# Technical Document Extraction: Image Analysis
## Section 1: Diminishing Gains On A Single Step Can Lead To Exponential Gains Over Long Horizon
### Left Chart (Step Accuracy vs Model Release Date)
- **Title**: Diminishing Gains On A Single Step Can Lead To Exponential Gains Over Long Horizon
- **X-Axis**: Model Release Date (2020-01-01, 2020-03-01, 2020-06-01, 2020-09-01, 2020-12-01)
- **Y-Axis**: Step Accuracy (0.92–1.00)
- **Legend**: Red line (no explicit label)
- **Data Points**:
- (2020-01-01, 0.92)
- (2020-03-01, 0.95)
- (2020-06-01, 0.97)
- (2020-09-01, 0.98)
- (2020-12-01, 0.99)
- **Trend**: Step accuracy plateaus after initial rapid improvement.
### Right Chart (Task Length vs Model Release Date)
- **X-Axis**: Task Length (0, 10k, 20k, 50k, 100k, 150k, 200k)
- **Y-Axis**: Step Accuracy (0.92–1.00)
- **Legend**: Blue line (no explicit label)
- **Data Points**:
- (0, 0.92)
- (10k, 0.95)
- (20k, 0.97)
- (50k, 0.98)
- (100k, 0.99)
- (150k, 0.995)
- (200k, 1.00)
- **Trend**: Task length increases exponentially while step accuracy plateaus.
---
## Section 2: Models Self-Condition On Their Errors, Taking Worse Steps
### Line Graph (Step Accuracy vs Task Length)
- **Title**: Models Self-Condition On Their Errors, Taking Worse Steps
- **X-Axis**: Task Length (0, 10k, 20k, 50k, 100k)
- **Y-Axis**: Step Accuracy (0.0–1.0)
- **Legend**:
- Red line: Observed
- Green dashed line: Expected
- **Data Points**:
- Observed: (0, 0.95), (10k, 0.94), (20k, 0.93), (50k, 0.92), (100k, 0.91)
- Expected: (0, 0.95), (10k, 0.94), (20k, 0.93), (50k, 0.92), (100k, 0.91)
- **Text Blocks**:
- **Example 1**:
```
Expected: 56 + 92 = 148
Observed: 56 + 92 = -36
```
- **Example 2**:
```
Expected: 56 + 92 = 148
Observed: 56 + 92 = -24
```
---
## Section 3: Scaling Model Size Enables Execution of Longer Tasks
### Line Graph (Task Length vs Model Size)
- **Title**: Scaling Model Size Enables Execution of Longer Tasks
- **X-Axis**: Model Size (Billion Parameters) (1, 3, 5, 10)

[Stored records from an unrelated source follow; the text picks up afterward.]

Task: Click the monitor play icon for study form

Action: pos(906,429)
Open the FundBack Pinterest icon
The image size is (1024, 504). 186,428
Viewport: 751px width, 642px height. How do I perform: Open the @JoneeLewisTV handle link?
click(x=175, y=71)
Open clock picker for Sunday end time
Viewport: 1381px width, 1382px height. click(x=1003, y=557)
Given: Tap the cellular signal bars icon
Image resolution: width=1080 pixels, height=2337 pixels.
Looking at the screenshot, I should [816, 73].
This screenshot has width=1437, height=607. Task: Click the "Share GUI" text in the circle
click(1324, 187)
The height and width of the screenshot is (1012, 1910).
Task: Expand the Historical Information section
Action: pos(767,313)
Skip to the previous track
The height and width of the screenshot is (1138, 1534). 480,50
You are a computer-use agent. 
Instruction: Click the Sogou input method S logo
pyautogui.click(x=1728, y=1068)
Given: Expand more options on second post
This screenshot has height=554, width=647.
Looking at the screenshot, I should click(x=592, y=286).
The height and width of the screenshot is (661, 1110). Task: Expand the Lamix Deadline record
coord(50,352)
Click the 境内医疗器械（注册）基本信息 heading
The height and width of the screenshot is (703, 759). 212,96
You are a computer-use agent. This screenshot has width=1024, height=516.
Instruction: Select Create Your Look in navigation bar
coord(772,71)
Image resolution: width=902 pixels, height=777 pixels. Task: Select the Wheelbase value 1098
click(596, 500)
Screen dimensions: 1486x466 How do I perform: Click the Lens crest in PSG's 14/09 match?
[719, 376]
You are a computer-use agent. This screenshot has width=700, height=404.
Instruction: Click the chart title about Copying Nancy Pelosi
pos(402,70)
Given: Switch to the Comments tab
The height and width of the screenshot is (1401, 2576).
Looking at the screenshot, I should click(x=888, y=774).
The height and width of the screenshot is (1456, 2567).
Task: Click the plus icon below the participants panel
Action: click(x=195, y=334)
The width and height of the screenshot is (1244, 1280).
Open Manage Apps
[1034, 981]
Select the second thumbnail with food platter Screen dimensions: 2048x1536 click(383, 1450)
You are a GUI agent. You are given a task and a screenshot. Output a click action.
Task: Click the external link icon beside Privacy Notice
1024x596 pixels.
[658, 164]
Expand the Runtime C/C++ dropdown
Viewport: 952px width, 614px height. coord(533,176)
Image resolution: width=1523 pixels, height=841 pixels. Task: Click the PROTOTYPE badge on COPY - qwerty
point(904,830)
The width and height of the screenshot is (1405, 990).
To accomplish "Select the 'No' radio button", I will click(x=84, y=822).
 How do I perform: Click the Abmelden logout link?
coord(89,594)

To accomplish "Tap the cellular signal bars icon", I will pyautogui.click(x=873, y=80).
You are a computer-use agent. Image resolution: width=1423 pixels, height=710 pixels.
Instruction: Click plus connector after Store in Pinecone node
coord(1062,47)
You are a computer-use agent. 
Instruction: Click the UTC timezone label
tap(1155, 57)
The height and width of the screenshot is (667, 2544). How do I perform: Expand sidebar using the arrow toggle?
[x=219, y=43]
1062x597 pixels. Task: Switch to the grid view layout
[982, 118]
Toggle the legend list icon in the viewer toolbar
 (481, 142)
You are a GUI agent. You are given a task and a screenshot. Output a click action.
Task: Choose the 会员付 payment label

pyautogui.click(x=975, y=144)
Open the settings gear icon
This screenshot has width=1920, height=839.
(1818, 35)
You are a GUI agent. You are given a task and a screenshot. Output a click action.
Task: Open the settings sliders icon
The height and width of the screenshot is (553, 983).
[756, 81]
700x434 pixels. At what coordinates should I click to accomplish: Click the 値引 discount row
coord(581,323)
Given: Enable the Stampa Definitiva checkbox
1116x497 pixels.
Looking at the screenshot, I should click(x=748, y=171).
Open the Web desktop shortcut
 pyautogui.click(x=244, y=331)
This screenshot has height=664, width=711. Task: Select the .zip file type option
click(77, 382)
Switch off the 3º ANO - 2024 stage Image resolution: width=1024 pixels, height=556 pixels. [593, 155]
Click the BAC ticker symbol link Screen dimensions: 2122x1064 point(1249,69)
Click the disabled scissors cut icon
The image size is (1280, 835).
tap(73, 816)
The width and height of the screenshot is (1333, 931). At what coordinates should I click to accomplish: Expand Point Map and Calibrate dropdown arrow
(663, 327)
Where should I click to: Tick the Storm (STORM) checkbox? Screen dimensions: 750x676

- **Y-Axis**: Task Length (0–12)
- **Legend**:
- Blue line: Quen3
- Red line: Gemma3
- **Data Points**:
- Quen3: (1, 3), (3, 5), (5, 7), (10, 9)
- Gemma3: (1, 2), (3, 4), (5, 6), (10, 8)
- **Trend**: Both models show linear scaling, with Quen3 consistently outperforming Gemma3.
---
## Section 4: Thinking Enables Execution of Long Tasks In A Single Turn
### Bar Chart (Task Length by Model)
- **Title**: Thinking Enables Execution of Long Tasks In A Single Turn
- **X-Axis**: Models (Kim3-K2, DeepSeek-V3, Gemini-2.5-Pro, DeepSeek-R1, Glaive-1, Claude-3-Sonnet, GPT-5)
- **Y-Axis**: Task Length (Single Turn) (2^22–2^24)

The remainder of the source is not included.